Summarize the dungeon design post below in two sentences.

## ARTICLE
-- BEGIN --

Wednesday, 21 January 2015

Odd Dungeon Design - And Black Noise Chapel

More things I keep in mind when designing an expedition site. Traps, Monsters and Arcana are covered already.

Dungeons
1. They hold something worth finding.
2. They hide a mystery that doesn't always have an answer.
3. They change each time you return.

Secret/Locked Doors
1. Interacting with them is the challenge, not finding them.
2. If they're secured, someone or something around here can open them.
3. If they're hidden on one side, the other side is found easily.

Rooms
1. They have something to mess with.
2. They give you a clue about something else in the dungeon.
3. They reward further exploration.

Treasure
1. It has character.
2. It has a complication.
3. It has a reason why you might want to keep it.

Let's put this into practice with a mini dungeon.

Black Noise Chapel

Sits on a soggy hill in Deep Country, a day's wagon from Bastion. Recently abandoned by the Cosmic Hiss Cult. They offer to pay 1g for each of their holy relics returned, or 5g for all four. They call these four artifacts The Quartet and are keen to avoid them falling into the wrong hands. These items all look like metal spheres. They won't give any details why they had to abandon their site.


Map Source

Entrances
There are two obvious ways into the chapel.
Main Door: Boarded up with planks that can be pulled off without much trouble. A black X is painted on front.
Escape Hatch: Connects a flooded tunnel in the chapel grounds to the trapdoor in Room 3. Crawling through takes just enough time that you can hold your breath safely.

Wandering Things (d6)
1: Powder Pup: 3hp. d6 paws. Like a large featureless dog made out of warm fake snow. Wants to get close to warm things and play but gets carried away and doesn't know its strength. Explodes in choking white powder if killed to reform in a few hours.
2: Powder Hound: 10hp, STR 14, d10 paws. Like a huge featureless bear made out of warm fake snow. Emits a bassy growl. Wants to protect the Powder Pup and get close to warm things. Explodes in choking white powder if killed to reform in a few hours.
3: Air Pulse Killer: 13hp, STR 14, DEX 14, WIL 11, Armour 1, Pneumatic Cannon (d10). Invisible humanoid being. Wants to seize Arcana, and use the Communication Hub to return home, which it doesn't know is impossible.
4: Scream: A deafening screech of noise coming from the Communication Hub. The Glass Shards in Room 1 shatter, causing d8 damage to those below.
5: Twitching Corpse: The body of a cultist is rhythmically shifting across the floor in spasms.

-- END --

## DATASET EXTRACT
-- BEGIN --

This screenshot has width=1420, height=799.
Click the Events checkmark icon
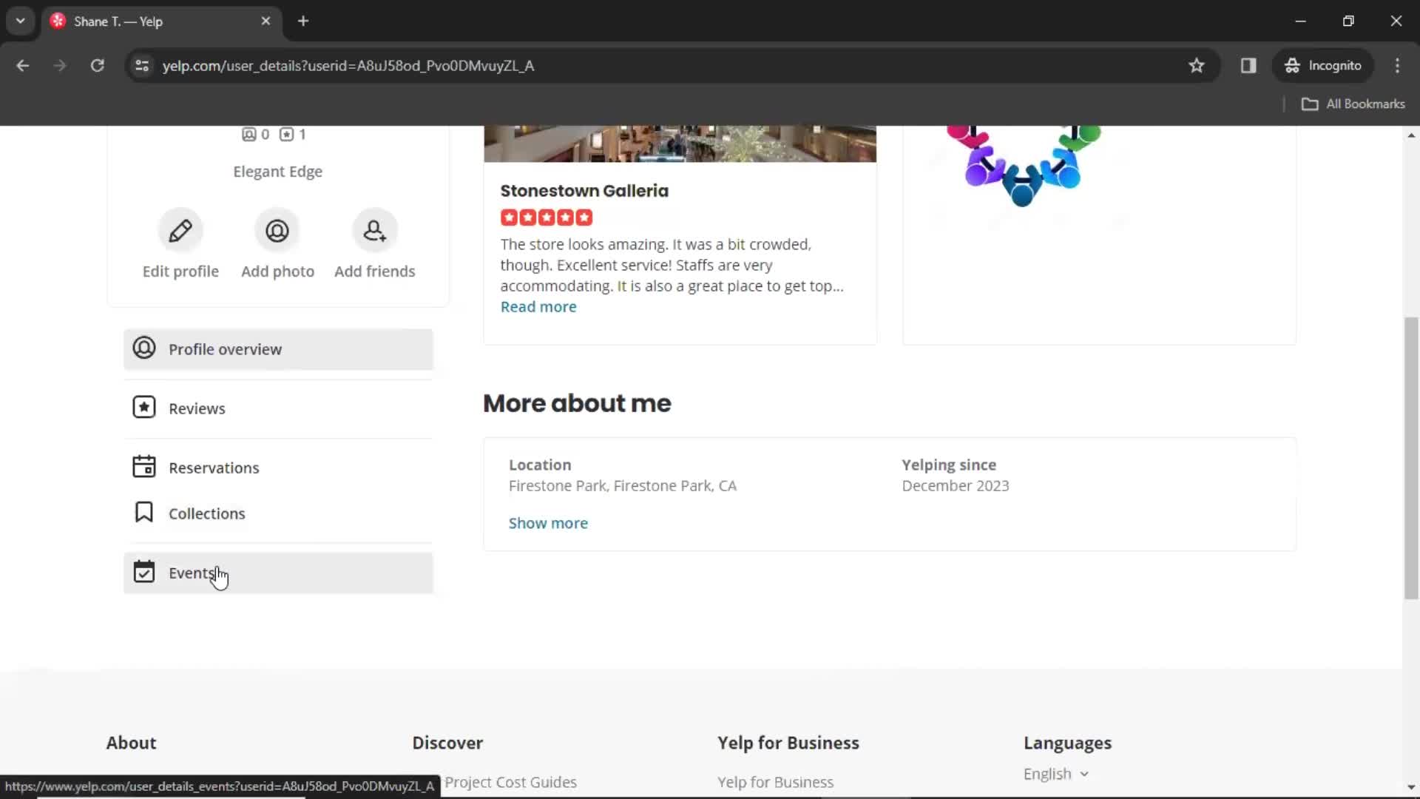click(143, 572)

-- END --

## RESPONSE BELOW
The post lists rules of thumb for designing dungeons, secret or locked doors, rooms, and treasure, such as dungeons holding something worth finding and treasure having a complication. It puts them into practice with a mini dungeon, Black Noise Chapel, which was recently abandoned by the Cosmic Hiss Cult and holds four metal-sphere relics called The Quartet that the cult will pay to have returned; the post describes the chapel's two entrances and its wandering things.